1. Measuring system for measuring a current flowing through a conductor (9) of a circuit breaker with:

a coil (1) surrounding the conductor (9),

one of the coil (1) downstream of the measuring resistor (3), one of the coil (1) upstream of signal generator (2) via which a via the coil (1) flowing test signal is fed,

- A measuring means (4), for measuring a voltage applied to the measuring resistor (3) measuring resistor voltage, and

a processing unit (5), which can determine a thermal state of the coil (1) on the basis of the measurement resistor voltage caused by the test signal.

2. Measuring system according to claim 1, wherein in the processing unit (5) at least one reference value is stored, so that based on a comparison of a determined measuring resistor voltage or a signal derived from the determined measurement resistor voltage value with the reference value of the thermal To ^¬ the coil (1) was determined can be.

3. Measuring system according to one of the preceding claims, wherein the processing unit (5) outputs a warning signal, provided that the thermal state of the coil (1) exceeds a preferably an ^¬ settable limit value.

4. Measuring system according to one of the preceding claims, wherein the coil (1) is a measuring coil of a current transformer or actuator sector of the circuit breaker.

5. Measuring system according to one of the preceding claims, wherein the test signal on one of the coil (1) ver ^¬ supplied with energy ver payload signal line (7) of a secondary side of the circuit breaker can be fed.

6. Measuring system according to claim 5, wherein the measuring system further comprises a filter (8), with which the test signal from the useful signal line (7) out is filterable.

A measuring system according to any one of the preceding claims, wherein the test signal is a voltage level.

8. Circuit breaker, which comprises a measuring system according to one of claims 1 to 7.

9. A method for determining a thermal state of a coil (1) of a measuring system, wherein the measuring system for measuring a current flowing through a conductor (9) preferably comprises a circuit breaker:

a coil (1) surrounding the conductor (9),

one of the coil (1) downstream of the measuring resistor (3), one of the coil (1) upstream of the signal generator (2), via which a on the coil (1) flowing test signal is ^¬ fedis,

a processing unit (5),

with the following steps:

Feeding a test signal, which first flows through the coil (1) and then via the measuring resistor (3), through the signal transmitter (2),

Determining the measuring resistor voltage caused by the test signal by the measuring means (4) and,

Determining the thermal state of the coil (1) on the basis of the test signal caused by the measuring resistor ^¬ voltage by the processing unit (5).

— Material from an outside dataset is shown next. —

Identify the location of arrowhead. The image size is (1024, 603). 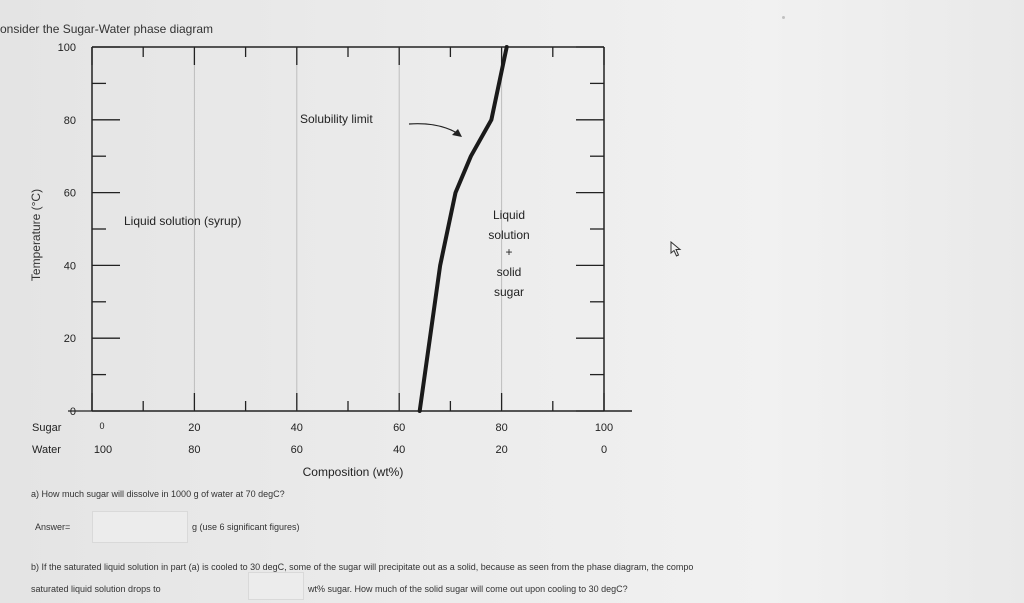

10. The method of claim 9, wherein the processing unit (5) first determines the internal resistance of the coil (1) and based on the determined internal resistance of the coil (1) a conclusion on the thermal state of the coil (1) he follows ^¬ .

11. The method according to any one of claims 9 to 10, wherein in the processing unit (5) defines at least one reference value after ^¬, wherein the processing unit (5) by a Ver ^¬ equal to the determined measurement resistor voltage or a signal derived from the determined measurement resistor voltage value with the Reference value determines the thermal state of the coil (1).

12. The method according to any one of claims 9 to 11, wherein if the thermal state of the coil (1) exceeds a preferably a ^¬ settable limit, a warning signal is output.

13. The method according to any one of claims 9 to 12, wherein the test signal is fed to one of the coil (1) powered Nutzsignalleitung (7) a secondary side of the power ^{scarf ¬} ters, wherein the measuring system further comprises a Fil ^¬ ter (8) with which the test signal from the Nutzsig ^¬ nalleitung (7) is filtered out.

14. The method according to any one of claims 9 to 13, wherein the feeding of the test signal during an inactive state of the conductor (9).